The rationale behind the young adult and senior constituent behavior is less than clear.  As far as I know, only speculative theories and hypotheses exist.  It is a certainty that the construction of age restricted (55+) housing escalated with the introduction of the Adequate Public Facilities Ordinance (APFO) in the early 1990’s and has progressed over the last twenty years.  The shear bulk of the aging boomer generation also plays a part.  Another popular theory is that the younger generations consciously choose the urban setting of the big cities in the region and hold low regard for the single family lots and cul-de-sacs that dominate much of Howard County’s housing stock.  Lastly the economic booms and busts over the last two decades must be taken into consideration with respect to both seniors choosing to “age in place” and available housing options (and the ability to secure financing for said housing) for young adults.

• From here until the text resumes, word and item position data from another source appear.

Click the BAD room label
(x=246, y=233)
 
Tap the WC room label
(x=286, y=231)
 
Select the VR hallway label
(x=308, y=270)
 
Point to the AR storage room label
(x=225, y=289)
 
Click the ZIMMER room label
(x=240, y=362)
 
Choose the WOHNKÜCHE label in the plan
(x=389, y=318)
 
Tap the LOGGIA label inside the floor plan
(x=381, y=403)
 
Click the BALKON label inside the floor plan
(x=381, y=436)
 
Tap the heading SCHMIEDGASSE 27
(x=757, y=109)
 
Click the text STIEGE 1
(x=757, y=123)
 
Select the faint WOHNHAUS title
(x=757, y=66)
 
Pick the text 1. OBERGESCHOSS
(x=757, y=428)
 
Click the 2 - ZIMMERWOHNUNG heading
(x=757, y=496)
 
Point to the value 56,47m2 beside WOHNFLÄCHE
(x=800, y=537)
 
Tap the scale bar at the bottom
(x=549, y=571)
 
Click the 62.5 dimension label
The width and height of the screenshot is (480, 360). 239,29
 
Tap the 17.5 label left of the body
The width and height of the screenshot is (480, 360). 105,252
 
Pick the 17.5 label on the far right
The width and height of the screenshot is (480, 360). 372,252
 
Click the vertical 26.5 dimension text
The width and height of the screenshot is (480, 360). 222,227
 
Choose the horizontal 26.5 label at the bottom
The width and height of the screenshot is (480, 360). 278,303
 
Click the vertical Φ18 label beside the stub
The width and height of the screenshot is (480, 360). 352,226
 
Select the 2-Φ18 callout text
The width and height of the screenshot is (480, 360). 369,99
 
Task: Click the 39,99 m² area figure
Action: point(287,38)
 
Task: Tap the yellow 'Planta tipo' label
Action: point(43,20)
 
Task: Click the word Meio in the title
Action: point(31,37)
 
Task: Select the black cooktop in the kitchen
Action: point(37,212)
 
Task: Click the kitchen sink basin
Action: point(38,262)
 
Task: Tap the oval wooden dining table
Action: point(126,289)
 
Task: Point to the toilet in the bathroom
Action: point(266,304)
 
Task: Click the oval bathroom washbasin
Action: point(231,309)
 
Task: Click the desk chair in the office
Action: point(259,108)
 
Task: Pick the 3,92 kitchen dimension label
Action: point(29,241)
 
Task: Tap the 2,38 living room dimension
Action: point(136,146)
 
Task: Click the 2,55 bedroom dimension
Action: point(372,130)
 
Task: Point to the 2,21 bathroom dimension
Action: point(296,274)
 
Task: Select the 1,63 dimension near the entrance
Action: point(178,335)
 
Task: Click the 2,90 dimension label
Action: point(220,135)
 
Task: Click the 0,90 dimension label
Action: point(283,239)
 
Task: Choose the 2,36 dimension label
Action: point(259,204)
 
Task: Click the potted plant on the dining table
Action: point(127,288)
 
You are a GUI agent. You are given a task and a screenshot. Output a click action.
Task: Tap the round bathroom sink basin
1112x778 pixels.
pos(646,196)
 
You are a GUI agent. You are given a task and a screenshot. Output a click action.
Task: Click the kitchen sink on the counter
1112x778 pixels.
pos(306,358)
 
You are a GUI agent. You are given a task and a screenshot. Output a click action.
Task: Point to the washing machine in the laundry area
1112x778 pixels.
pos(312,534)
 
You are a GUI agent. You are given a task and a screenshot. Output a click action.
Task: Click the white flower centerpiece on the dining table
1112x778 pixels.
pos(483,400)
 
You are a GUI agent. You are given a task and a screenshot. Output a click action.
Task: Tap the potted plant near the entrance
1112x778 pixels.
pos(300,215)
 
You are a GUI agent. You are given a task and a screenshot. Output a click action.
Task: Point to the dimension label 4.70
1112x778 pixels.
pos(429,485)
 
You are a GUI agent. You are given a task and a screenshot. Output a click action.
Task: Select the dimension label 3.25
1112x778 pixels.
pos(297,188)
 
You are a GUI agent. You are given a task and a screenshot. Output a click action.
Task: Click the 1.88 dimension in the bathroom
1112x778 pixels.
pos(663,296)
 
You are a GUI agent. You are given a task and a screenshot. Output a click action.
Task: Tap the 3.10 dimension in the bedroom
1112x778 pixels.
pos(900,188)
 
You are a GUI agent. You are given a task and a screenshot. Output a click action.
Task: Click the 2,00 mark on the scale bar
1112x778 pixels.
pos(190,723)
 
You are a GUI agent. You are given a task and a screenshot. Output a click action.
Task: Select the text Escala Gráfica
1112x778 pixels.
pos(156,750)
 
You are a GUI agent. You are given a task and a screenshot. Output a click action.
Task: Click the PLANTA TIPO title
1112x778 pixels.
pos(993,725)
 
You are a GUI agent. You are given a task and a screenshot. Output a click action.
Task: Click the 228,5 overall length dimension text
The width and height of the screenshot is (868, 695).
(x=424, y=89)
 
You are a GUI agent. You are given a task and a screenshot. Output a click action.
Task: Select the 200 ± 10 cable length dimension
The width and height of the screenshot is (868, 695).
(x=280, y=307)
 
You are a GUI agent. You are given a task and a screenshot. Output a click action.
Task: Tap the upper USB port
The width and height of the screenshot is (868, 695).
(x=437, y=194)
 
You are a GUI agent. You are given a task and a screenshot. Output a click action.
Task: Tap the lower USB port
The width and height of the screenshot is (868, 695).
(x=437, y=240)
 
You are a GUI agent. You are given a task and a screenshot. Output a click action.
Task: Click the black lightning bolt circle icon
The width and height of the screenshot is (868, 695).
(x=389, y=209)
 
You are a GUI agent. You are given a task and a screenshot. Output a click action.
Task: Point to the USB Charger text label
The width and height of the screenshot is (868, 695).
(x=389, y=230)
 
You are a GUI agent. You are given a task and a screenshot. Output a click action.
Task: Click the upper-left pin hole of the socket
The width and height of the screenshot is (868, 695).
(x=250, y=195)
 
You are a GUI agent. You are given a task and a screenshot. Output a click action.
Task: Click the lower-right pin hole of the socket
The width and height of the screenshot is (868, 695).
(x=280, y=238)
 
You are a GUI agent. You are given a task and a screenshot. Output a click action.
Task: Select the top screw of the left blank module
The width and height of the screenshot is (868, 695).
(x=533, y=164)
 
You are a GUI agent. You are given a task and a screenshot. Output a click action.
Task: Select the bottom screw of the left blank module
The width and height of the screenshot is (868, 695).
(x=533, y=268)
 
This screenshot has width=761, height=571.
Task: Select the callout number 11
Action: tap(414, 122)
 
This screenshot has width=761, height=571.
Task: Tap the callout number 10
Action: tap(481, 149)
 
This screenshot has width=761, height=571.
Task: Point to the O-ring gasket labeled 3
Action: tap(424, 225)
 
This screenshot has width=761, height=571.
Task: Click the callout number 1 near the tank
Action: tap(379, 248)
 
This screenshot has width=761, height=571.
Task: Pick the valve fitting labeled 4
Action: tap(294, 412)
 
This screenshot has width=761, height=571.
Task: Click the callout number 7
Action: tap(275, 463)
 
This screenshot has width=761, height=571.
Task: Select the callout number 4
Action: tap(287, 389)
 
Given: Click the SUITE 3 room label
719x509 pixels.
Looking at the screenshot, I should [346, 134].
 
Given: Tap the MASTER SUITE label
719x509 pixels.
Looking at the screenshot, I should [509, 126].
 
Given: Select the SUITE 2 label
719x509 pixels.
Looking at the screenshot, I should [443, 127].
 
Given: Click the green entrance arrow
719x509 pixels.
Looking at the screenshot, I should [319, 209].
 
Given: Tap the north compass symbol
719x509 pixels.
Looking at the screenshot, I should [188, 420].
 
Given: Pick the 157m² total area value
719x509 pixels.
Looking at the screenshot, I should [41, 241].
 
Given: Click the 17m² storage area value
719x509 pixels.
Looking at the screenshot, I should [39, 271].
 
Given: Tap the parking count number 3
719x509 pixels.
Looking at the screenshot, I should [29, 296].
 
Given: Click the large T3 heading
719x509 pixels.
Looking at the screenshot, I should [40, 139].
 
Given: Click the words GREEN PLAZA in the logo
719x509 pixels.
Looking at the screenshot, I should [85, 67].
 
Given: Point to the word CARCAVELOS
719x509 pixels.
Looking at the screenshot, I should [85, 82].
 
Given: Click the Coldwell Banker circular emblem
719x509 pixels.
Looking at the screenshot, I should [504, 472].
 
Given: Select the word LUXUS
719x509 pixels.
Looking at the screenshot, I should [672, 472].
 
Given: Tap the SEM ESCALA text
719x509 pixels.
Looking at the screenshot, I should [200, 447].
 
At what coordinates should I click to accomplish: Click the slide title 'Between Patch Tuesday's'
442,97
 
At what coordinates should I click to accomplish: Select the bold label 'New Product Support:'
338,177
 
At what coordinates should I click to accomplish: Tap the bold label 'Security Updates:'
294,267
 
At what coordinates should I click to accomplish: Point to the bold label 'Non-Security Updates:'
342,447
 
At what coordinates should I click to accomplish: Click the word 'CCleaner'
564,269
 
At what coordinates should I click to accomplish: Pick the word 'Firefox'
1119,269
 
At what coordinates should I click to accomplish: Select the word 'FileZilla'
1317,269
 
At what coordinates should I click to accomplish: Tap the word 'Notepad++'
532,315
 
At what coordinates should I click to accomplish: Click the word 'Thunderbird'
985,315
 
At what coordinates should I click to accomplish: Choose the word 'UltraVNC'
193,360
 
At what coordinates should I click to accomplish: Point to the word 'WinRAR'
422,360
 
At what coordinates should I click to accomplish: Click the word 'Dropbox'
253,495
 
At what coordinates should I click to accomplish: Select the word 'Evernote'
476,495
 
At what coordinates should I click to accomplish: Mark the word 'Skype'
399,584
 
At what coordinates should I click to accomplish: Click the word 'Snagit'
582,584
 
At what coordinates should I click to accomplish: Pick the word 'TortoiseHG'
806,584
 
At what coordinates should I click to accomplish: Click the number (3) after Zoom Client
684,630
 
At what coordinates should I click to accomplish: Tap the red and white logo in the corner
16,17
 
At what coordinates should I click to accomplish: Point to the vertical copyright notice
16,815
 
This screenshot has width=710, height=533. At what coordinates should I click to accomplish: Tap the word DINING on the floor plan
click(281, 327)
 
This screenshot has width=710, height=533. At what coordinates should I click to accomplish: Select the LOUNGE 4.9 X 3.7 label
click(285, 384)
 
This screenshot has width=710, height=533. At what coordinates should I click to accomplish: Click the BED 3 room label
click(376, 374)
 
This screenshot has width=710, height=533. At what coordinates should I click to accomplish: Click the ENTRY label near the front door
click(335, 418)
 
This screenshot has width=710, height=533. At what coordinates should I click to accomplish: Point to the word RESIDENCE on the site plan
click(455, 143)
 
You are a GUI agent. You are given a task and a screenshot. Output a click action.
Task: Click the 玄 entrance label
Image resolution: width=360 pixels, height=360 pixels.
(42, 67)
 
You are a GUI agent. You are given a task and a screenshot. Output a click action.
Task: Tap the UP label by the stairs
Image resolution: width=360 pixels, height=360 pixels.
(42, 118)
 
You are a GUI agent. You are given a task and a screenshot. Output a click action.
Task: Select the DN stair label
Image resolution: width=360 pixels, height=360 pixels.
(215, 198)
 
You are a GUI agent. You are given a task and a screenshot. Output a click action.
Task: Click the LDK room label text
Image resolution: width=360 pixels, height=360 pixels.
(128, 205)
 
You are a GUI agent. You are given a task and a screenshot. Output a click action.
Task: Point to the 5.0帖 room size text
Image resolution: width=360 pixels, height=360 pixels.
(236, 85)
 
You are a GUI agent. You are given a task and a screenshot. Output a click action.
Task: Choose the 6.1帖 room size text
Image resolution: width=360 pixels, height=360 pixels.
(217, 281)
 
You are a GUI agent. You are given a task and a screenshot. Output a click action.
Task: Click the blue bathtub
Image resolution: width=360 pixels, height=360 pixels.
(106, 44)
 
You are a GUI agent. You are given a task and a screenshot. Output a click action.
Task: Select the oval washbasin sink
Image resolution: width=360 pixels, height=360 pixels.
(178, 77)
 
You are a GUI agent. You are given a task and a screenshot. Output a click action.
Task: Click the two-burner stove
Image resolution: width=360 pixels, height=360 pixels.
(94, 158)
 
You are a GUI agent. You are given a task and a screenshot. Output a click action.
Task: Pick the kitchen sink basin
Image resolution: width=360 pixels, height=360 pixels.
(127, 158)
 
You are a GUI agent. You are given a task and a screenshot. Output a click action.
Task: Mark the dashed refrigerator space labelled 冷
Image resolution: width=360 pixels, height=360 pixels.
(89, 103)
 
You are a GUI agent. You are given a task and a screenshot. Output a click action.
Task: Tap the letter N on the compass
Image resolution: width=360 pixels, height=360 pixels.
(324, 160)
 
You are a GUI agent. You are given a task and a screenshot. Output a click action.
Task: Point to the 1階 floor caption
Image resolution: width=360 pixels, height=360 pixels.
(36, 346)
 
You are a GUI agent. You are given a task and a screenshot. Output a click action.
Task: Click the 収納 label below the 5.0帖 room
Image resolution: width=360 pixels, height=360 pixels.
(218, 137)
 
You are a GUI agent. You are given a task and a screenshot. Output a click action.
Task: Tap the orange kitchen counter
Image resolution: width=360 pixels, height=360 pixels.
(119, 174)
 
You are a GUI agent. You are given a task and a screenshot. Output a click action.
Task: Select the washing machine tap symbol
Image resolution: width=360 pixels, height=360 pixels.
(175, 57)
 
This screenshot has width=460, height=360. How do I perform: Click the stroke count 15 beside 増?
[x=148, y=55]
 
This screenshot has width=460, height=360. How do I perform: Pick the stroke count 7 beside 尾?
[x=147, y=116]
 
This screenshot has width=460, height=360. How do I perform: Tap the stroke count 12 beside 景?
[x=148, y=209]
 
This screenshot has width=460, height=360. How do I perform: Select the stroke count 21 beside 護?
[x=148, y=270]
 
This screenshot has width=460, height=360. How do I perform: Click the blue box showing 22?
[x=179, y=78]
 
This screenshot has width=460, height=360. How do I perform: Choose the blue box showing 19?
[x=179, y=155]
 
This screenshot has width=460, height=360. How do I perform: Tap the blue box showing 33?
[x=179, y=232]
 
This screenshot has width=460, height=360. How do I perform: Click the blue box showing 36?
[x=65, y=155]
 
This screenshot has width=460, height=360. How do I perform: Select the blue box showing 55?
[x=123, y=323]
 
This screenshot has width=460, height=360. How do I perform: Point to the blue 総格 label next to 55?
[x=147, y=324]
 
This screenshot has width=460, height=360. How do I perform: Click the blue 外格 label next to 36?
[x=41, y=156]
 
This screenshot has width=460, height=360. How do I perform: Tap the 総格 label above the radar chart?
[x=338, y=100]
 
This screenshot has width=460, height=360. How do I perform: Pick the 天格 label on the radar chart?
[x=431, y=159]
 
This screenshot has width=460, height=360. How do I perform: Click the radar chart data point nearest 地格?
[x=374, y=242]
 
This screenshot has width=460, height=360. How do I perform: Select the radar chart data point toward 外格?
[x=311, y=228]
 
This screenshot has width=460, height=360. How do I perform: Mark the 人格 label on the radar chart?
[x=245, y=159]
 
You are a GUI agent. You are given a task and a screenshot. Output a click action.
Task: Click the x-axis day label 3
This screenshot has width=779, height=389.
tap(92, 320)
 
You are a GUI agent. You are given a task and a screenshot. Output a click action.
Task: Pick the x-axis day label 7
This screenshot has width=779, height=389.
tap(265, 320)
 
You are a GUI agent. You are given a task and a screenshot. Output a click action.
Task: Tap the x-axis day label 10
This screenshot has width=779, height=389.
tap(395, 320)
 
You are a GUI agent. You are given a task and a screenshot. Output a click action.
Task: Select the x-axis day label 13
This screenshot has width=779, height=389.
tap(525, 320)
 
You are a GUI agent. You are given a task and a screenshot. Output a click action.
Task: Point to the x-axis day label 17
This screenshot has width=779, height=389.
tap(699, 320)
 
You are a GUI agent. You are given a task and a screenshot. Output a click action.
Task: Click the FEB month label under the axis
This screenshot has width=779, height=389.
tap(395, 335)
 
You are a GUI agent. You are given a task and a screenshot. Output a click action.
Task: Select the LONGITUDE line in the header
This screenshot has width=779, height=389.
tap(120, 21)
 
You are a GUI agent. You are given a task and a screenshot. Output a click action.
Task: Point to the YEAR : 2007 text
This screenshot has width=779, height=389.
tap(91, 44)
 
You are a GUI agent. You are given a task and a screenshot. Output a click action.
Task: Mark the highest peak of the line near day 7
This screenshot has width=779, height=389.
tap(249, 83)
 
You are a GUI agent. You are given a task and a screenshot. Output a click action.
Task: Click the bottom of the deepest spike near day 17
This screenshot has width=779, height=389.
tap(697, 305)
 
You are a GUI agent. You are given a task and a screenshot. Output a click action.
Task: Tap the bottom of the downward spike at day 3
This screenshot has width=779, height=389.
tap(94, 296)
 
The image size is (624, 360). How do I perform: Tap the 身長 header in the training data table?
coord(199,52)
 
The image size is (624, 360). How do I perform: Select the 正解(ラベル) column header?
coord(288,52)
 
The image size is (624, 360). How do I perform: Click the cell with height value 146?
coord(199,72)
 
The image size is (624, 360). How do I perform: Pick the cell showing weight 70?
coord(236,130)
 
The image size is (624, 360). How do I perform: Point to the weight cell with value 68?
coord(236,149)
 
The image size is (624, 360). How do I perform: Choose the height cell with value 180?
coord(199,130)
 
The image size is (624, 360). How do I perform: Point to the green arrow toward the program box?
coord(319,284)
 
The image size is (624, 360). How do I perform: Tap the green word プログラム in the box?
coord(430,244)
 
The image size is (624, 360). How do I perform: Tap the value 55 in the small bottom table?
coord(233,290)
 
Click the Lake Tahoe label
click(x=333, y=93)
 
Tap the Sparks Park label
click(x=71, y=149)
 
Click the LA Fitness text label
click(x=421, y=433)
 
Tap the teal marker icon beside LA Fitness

As depicted in the graphs above, the Howard County age demographic trends are fairly clear and provide a basis for further analysis; however, the data is missing an important aspect.  This aspect is imbedded in the evolution of norms over time and the changing characteristics that accompany youth, mid-age and retirement.  Much as it is difficult to discern how well Sandy Koufax would pitch against Albert Pujols or Red Auerbach’s nine NBA coaching championships to Phil Jackson’s eleven NBA coaching championships; the young adults of the 1970’s were in many ways different than the young adults of today.  As they say in the world of sports – “they are of different eras,” and that aspect cannot be conveyed by simple classification of age groups.  Indeed, age groups serve as static markers that are scalar by nature.  They depict a magnitude, but provide no indication of direction.

In the near future, I will provide an alternative analysis of Howard County population growth over the last forty years.  Stay tuned.


1 comment:

Frank Hecker said...

Bill, this is great stuff. Thanks for doing the hard work to gather, present, and analyze this data.